Temporal Overlapping Prediction: A Self-supervised Pre-training Method for LiDAR Moving Object Segmentation
Ziliang Miao, Runjian Chen, Yixi Cai, Buwei He, Wenquan Zhao, Wenqi Shao, Bo Zhang, Fu Zhang
TL;DR
This work tackles the labeling burden in LiDAR Moving Object Segmentation (MOS) by introducing Temporal Overlapping Prediction (TOP), a self-supervised pre-training method that leverages occupancy changes of temporal overlapping points observed across the current and adjacent LiDAR scans. TOP pre-trains a sparse 4D UNet encoder by predicting occupancy states of overlapping points and by reconstructing current scene occupancy, avoiding noisy flow learning inherent in forecasting approaches.
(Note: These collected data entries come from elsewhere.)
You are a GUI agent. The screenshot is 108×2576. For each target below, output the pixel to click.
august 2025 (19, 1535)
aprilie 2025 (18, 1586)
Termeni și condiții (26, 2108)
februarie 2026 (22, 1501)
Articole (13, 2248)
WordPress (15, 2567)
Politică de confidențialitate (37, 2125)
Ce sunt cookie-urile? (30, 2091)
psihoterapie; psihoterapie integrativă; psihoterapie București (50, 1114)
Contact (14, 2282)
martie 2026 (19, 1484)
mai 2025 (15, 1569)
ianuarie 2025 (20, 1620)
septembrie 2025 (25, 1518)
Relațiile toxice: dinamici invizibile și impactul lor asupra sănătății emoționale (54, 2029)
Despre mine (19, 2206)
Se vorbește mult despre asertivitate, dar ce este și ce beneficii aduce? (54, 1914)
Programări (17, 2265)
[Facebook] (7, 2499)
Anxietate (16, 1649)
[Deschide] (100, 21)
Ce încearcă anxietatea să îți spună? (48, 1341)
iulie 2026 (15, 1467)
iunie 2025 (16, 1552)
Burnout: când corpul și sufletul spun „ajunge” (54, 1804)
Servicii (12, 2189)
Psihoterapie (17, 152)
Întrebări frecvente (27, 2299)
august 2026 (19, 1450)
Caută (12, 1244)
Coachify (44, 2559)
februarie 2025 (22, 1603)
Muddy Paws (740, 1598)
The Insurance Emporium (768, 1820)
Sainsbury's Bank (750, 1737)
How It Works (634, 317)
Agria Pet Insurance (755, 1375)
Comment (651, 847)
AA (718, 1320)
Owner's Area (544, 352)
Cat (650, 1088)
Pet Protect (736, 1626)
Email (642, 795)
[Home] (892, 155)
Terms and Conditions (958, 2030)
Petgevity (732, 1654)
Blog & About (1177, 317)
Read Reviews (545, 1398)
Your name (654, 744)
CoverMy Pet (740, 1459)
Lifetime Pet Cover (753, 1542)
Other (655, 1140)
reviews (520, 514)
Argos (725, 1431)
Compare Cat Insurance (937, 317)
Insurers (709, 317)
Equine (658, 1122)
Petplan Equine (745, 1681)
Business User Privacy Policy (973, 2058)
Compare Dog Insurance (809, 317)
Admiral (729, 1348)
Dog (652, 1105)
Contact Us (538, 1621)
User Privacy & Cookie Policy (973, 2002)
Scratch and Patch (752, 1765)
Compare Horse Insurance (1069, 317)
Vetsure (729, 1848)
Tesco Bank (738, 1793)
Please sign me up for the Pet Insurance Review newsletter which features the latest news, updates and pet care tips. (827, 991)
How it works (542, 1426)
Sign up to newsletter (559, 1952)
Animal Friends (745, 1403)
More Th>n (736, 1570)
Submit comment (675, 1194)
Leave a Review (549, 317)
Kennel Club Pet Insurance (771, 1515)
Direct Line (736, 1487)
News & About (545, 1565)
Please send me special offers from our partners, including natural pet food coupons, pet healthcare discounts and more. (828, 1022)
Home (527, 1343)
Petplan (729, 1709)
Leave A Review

Through extensive few-shot and cross-dataset experiments on nuScenes and SemanticKITTI, TOP consistently improves object-level Recall$_{\text{obj}}$ and, to a degree, IoU$_{\text{w/o}}$, demonstrating strong transferability across LiDAR setups and applicability to related tasks like semantic segmentation. The results underscore the method’s practical significance for robust dynamic object perception in autonomous systems, with potential extensions to other temporal perception tasks.
Abstract
Moving object segmentation (MOS) on LiDAR point clouds is crucial for autonomous systems like self-driving vehicles. Previous supervised approaches rely heavily on costly manual annotations, while LiDAR sequences naturally capture temporal motion cues that can be leveraged for self-supervised learning. In this paper, we propose Temporal Overlapping Prediction (TOP), a self-supervised pre-training method that alleviate the labeling burden for MOS. TOP explores the temporal overlapping points that commonly observed by current and adjacent scans, and learns spatiotemporal representations by predicting the occupancy states of temporal overlapping points. Moreover, we utilize current occupancy reconstruction as an auxiliary pre-training objective, which enhances the current structural awareness of the model. We conduct extensive experiments and observe that the conventional metric Intersection-over-Union (IoU) shows strong bias to objects with more scanned points, which might neglect small or distant objects. To compensate for this bias, we introduce an additional metric called mIoU_obj to evaluate object-level performance. Experiments on nuScenes and SemanticKITTI show that TOPoutperforms both supervised training-from-scratch baseline and other self-supervised pre-training baselines by up to 28.77% relative improvement, demonstrating strong transferability across LiDAR setups and generalization to other tasks. Code and pre-trained models will be publicly available upon publication.